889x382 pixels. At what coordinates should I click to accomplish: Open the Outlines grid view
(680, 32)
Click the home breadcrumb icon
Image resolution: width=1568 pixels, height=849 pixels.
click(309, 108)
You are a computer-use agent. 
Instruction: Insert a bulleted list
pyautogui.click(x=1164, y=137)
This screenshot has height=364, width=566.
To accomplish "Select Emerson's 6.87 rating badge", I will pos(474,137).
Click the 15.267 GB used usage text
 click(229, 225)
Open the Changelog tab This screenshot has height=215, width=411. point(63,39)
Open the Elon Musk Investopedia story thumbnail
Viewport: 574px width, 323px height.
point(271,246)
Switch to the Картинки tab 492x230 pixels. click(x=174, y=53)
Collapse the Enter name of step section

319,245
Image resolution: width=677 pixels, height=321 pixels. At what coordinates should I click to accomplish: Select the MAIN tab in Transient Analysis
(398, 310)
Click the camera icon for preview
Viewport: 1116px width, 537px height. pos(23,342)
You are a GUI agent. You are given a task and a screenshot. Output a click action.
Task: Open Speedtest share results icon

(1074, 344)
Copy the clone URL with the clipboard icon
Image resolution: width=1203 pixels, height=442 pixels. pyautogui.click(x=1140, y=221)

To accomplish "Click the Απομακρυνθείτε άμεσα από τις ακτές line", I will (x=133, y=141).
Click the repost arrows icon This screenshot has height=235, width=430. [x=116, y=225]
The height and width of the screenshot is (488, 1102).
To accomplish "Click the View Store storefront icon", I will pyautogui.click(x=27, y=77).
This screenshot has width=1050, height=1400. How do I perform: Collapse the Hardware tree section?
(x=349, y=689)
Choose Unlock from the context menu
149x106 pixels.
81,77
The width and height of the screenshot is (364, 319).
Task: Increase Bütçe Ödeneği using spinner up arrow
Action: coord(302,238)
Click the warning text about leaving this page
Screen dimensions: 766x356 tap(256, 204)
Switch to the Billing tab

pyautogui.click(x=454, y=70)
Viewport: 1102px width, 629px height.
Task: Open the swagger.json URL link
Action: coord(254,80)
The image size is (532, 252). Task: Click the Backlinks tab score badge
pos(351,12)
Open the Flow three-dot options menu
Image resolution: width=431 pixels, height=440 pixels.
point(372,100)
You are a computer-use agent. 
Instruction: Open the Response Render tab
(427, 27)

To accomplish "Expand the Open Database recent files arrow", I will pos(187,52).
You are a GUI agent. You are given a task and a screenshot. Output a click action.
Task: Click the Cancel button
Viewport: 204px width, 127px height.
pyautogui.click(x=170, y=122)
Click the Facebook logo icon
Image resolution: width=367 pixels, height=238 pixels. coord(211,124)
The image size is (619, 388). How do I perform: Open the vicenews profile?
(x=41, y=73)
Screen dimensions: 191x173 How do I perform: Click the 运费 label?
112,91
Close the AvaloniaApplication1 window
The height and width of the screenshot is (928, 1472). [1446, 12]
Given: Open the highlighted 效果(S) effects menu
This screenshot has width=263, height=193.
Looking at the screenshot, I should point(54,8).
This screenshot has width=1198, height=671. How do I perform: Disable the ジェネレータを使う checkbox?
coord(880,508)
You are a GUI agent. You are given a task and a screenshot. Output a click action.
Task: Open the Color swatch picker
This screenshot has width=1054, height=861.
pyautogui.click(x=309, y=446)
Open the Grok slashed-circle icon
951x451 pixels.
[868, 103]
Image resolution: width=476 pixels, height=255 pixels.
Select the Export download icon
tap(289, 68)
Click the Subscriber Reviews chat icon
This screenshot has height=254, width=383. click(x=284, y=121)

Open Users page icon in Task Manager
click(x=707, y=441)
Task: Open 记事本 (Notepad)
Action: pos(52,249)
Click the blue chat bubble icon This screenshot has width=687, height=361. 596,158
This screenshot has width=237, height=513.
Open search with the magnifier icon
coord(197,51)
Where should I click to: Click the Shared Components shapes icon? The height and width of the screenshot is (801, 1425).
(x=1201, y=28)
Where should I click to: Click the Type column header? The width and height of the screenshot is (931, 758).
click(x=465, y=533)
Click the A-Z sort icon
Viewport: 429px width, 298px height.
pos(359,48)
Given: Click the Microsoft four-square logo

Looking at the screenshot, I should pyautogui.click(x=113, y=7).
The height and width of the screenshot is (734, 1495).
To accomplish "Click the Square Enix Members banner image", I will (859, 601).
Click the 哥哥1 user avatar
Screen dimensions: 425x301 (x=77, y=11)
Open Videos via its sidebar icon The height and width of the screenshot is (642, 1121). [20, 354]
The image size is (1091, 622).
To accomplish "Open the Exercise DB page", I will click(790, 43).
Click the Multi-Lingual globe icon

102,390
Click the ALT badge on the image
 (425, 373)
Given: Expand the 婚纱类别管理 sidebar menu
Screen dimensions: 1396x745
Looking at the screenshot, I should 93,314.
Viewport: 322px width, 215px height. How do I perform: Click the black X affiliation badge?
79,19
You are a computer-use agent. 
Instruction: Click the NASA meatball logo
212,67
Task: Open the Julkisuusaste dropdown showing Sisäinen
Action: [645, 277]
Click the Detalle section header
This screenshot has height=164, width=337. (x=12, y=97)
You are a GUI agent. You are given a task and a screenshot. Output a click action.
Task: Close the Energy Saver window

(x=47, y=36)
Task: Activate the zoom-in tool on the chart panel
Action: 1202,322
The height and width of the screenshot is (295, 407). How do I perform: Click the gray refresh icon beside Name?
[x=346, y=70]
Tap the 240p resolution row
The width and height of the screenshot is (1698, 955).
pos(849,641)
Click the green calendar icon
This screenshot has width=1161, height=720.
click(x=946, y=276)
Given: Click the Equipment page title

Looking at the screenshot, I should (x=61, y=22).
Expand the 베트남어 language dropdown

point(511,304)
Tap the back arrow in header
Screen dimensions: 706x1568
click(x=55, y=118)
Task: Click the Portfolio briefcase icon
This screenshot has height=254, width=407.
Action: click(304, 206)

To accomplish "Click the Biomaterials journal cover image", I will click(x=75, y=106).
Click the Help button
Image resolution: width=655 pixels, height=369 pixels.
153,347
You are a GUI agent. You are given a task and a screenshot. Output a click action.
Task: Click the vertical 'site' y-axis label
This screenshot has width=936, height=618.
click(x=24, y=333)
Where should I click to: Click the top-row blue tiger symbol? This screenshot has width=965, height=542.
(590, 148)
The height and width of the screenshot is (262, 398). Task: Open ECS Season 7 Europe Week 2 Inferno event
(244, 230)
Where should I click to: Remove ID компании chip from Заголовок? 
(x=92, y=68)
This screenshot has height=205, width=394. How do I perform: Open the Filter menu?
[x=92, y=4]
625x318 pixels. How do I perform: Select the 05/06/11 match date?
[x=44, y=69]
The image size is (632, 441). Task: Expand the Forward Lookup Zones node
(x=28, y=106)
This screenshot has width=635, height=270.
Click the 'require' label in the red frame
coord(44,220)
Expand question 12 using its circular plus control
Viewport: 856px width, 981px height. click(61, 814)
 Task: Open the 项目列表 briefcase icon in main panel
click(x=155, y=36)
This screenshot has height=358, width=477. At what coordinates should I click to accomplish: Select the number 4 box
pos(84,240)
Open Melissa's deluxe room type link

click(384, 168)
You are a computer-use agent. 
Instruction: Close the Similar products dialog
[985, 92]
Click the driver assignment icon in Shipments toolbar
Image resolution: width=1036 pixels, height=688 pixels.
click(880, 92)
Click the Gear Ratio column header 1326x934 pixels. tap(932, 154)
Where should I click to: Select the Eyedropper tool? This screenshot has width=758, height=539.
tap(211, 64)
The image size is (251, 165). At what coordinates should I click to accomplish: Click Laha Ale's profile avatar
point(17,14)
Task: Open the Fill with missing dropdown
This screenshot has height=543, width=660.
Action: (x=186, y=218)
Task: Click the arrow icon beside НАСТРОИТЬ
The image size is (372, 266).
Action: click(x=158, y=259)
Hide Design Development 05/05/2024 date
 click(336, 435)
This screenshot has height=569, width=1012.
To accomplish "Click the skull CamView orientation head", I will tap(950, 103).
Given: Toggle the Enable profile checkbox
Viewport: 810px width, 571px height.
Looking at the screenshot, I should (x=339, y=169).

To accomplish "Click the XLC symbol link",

----------

▶ _Énoncé_
Veuillez renvoyer telles quelles les lignes des entrées ci-dessus en commençant par celle qui contient « The image size is (632, 441). » et en terminant par celle qui contient « will tap(950, 103). », ces deux lignes comprises.

▶ _Résultat_
The image size is (632, 441). Task: Expand the Forward Lookup Zones node
(x=28, y=106)
This screenshot has width=635, height=270.
Click the 'require' label in the red frame
coord(44,220)
Expand question 12 using its circular plus control
Viewport: 856px width, 981px height. click(61, 814)
 Task: Open the 项目列表 briefcase icon in main panel
click(x=155, y=36)
This screenshot has height=358, width=477. At what coordinates should I click to accomplish: Select the number 4 box
pos(84,240)
Open Melissa's deluxe room type link

click(384, 168)
You are a computer-use agent. 
Instruction: Close the Similar products dialog
[985, 92]
Click the driver assignment icon in Shipments toolbar
Image resolution: width=1036 pixels, height=688 pixels.
click(880, 92)
Click the Gear Ratio column header 1326x934 pixels. tap(932, 154)
Where should I click to: Select the Eyedropper tool? This screenshot has width=758, height=539.
tap(211, 64)
The image size is (251, 165). At what coordinates should I click to accomplish: Click Laha Ale's profile avatar
point(17,14)
Task: Open the Fill with missing dropdown
This screenshot has height=543, width=660.
Action: (x=186, y=218)
Task: Click the arrow icon beside НАСТРОИТЬ
The image size is (372, 266).
Action: click(x=158, y=259)
Hide Design Development 05/05/2024 date
 click(336, 435)
This screenshot has height=569, width=1012.
To accomplish "Click the skull CamView orientation head", I will tap(950, 103).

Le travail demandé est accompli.